Foreclosures drop

Utah's rate hits lowest point in almost 8 years

Published: Thursday, Sept. 14 2006 12:00 a.m. MDT

Utah's foreclosure rate has dropped to its lowest point in nearly eight years, and 30 states now post higher rates than Utah, according to a new report.

For the three months ended June 30, the percent of mortgage loans in foreclosure in Utah fell to 0.74 percent, down from 1.18 percent in the same quarter of 2005, according to the Mortgage Bankers Association's delinquency survey.

The last time Utah's foreclosure rate was lower was in the fourth quarter of 1998, when the rate was at 0.70 percent.

"In this environment it's actually surprising that there are that many foreclosures occurring," said Kelly Matthews, executive vice president and economist at Wells Fargo in Salt Lake City. "There just isn't any indication that we've started on the downside of the housing market yet."

Nationally, the percent of loans in foreclosure in this year's second quarter was 0.99 percent, down from 1 percent in the same period of 2005. Ohio had the highest foreclosure rate in the second quarter at 3.12 percent. Hawaii had the lowest at 0.22 percent.

Utah's delinquency rate — mortgage loans 30 days or more past due — declined to 3.56 percent in the second quarter from 4.25 percent during the same quarter in 2005. Nationally, the delinquency rate in the second quarter increased to 4.37 percent from 4.30 percent in the same quarter in 2005.

"Going forward we expect to see further slowing in the economy and the housing market," said Doug Duncan, MBA's chief economist and senior vice president. "As a result we will see modest increases in delinquency and foreclosure rates in the quarters ahead."

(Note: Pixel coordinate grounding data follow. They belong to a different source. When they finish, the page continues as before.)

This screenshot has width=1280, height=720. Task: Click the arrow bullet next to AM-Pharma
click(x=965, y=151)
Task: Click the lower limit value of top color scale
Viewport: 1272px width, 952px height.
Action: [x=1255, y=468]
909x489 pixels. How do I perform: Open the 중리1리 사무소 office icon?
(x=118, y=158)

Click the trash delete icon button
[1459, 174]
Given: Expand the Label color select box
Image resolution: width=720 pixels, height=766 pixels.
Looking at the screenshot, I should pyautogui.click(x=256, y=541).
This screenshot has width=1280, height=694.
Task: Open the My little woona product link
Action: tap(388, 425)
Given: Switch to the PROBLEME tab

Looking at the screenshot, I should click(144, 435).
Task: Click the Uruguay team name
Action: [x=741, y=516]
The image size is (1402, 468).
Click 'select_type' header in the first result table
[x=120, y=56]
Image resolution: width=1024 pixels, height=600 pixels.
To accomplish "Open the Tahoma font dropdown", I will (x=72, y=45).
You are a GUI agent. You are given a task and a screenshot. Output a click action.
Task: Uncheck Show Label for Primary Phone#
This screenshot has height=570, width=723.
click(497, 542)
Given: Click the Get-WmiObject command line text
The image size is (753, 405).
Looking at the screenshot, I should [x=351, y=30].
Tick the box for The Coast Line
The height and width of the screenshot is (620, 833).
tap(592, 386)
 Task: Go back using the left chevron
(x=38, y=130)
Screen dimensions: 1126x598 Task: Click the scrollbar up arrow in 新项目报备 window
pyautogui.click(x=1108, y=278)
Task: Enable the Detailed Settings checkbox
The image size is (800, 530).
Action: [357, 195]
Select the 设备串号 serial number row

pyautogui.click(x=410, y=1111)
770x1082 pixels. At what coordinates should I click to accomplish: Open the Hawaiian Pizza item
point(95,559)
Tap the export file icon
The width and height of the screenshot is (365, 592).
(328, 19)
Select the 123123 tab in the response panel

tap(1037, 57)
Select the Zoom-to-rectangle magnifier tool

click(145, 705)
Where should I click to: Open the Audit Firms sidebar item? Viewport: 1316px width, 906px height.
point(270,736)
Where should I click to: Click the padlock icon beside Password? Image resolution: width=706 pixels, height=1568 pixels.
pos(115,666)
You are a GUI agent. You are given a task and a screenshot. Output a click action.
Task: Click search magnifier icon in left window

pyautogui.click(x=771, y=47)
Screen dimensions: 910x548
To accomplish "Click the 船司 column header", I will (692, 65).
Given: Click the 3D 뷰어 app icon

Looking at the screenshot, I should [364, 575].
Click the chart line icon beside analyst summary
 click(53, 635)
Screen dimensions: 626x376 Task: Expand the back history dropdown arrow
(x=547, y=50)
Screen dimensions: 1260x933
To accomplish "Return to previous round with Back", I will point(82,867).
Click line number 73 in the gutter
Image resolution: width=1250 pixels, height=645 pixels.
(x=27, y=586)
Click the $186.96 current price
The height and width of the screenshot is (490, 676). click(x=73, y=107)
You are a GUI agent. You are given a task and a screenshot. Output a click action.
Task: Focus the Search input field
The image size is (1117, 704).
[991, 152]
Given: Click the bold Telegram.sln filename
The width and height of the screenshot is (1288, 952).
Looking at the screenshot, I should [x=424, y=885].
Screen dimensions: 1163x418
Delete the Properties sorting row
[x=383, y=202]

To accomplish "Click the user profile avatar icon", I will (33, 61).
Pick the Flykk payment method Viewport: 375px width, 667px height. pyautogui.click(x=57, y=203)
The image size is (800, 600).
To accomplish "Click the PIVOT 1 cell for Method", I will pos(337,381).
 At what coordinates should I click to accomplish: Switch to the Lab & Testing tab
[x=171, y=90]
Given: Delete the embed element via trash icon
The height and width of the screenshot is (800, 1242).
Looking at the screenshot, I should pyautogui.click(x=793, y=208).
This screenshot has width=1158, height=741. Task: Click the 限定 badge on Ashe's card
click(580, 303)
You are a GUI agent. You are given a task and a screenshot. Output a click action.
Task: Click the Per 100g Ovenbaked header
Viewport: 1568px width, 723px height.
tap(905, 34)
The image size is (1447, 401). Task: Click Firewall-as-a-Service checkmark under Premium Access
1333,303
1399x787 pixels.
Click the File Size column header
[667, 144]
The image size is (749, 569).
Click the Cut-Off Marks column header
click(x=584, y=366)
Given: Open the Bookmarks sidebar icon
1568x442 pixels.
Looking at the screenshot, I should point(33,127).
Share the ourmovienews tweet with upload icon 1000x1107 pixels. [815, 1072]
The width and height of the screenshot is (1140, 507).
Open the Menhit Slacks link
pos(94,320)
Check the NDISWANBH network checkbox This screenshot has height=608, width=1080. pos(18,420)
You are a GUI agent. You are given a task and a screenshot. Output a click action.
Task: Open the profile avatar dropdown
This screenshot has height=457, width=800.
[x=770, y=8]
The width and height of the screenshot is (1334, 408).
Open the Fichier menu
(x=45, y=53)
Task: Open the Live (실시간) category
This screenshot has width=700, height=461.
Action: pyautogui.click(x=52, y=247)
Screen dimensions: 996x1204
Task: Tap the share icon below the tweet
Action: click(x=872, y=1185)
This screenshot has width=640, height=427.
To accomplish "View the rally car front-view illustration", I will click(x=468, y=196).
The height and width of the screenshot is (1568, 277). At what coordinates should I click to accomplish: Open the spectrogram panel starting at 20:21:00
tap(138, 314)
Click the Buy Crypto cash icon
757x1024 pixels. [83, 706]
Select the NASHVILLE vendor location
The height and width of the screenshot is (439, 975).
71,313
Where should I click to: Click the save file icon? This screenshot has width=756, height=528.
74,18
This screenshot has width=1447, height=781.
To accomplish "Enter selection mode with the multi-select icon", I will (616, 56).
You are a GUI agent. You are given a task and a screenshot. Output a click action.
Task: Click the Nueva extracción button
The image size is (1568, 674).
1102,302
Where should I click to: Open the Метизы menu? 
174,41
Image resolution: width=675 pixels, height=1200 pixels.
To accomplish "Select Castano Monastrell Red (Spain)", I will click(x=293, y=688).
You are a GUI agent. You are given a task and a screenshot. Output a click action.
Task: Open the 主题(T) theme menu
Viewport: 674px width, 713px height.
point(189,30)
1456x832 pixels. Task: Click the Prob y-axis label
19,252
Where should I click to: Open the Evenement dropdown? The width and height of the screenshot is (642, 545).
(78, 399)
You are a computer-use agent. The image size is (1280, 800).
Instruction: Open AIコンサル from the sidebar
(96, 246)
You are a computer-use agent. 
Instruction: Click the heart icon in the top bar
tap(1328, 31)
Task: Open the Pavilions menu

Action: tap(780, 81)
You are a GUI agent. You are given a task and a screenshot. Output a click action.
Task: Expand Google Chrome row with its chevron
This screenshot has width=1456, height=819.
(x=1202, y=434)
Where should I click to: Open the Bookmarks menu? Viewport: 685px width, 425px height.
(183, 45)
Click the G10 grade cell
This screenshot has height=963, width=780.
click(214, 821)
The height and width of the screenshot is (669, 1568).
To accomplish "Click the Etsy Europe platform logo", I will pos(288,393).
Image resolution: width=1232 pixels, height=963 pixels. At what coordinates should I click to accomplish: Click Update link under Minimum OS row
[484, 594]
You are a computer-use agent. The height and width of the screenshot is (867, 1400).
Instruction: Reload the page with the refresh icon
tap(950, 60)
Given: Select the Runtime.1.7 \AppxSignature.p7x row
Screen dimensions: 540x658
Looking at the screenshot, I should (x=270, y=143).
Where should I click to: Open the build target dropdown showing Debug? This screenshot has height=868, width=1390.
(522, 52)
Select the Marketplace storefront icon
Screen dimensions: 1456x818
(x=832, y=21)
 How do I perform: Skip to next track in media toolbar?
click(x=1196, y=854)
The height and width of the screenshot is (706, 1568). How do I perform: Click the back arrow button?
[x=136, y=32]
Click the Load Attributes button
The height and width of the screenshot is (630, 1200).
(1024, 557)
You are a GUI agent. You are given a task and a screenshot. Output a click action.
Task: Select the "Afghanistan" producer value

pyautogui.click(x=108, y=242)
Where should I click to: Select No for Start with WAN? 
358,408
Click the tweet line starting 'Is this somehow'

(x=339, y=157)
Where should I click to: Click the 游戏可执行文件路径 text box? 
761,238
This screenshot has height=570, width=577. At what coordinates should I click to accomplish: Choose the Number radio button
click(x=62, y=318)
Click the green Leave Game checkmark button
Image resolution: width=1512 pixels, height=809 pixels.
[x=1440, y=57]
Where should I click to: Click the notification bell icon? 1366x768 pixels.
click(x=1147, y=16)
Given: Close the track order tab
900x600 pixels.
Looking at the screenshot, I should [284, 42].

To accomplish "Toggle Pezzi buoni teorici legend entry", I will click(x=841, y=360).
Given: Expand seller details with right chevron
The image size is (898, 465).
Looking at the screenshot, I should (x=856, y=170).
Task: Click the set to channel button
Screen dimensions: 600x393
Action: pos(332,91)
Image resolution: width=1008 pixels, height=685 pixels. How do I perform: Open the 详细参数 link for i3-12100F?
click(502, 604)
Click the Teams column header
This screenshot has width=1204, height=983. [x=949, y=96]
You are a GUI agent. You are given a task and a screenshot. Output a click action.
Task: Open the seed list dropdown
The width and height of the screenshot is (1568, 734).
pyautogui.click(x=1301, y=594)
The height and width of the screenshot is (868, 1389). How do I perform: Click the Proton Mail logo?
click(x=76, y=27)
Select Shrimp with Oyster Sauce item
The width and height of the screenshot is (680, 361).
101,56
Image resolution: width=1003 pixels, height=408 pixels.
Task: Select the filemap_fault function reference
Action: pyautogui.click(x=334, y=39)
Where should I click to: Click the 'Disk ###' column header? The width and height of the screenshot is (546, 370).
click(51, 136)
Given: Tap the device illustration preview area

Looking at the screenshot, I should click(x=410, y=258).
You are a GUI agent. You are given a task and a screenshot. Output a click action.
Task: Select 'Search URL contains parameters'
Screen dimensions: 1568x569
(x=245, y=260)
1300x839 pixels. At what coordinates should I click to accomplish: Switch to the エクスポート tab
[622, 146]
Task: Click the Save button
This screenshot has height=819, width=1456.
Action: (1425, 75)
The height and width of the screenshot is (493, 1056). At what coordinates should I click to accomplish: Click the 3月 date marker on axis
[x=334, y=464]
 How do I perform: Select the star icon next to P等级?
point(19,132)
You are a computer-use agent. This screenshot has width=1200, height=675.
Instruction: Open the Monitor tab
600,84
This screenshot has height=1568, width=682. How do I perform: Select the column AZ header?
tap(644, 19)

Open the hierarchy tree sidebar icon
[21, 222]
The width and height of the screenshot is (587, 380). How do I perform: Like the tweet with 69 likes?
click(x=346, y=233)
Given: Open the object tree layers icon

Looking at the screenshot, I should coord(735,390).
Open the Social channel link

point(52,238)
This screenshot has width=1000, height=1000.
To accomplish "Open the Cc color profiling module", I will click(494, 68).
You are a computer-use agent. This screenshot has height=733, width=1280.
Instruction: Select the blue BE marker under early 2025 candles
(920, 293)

Here in Utah, rising housing values and strong job growth are the primary drivers behind falling foreclosure rates, Matthews said.

Utah ranks No. 10 nationally in house-price appreciation, with prices rising an average 15.17 percent in this year's second quarter compared to the same quarter in 2005, according to data released last week by the U.S. Office of Federal Housing Enterprise Oversight.

Duncan said recent actions by the Federal Open Market Committee in raising the federal funds rate from 4.75 to 5.25 percent in the second quarter are partly responsible for the rise in overall mortgage delinquencies, particularly for adjustable rate mortgages, which account for one-fourth of all first-lien mortgage loans in the United States.

"That tells you that those households will see some adjustments," Duncan said, "unless they refinance into a fixed-rate product."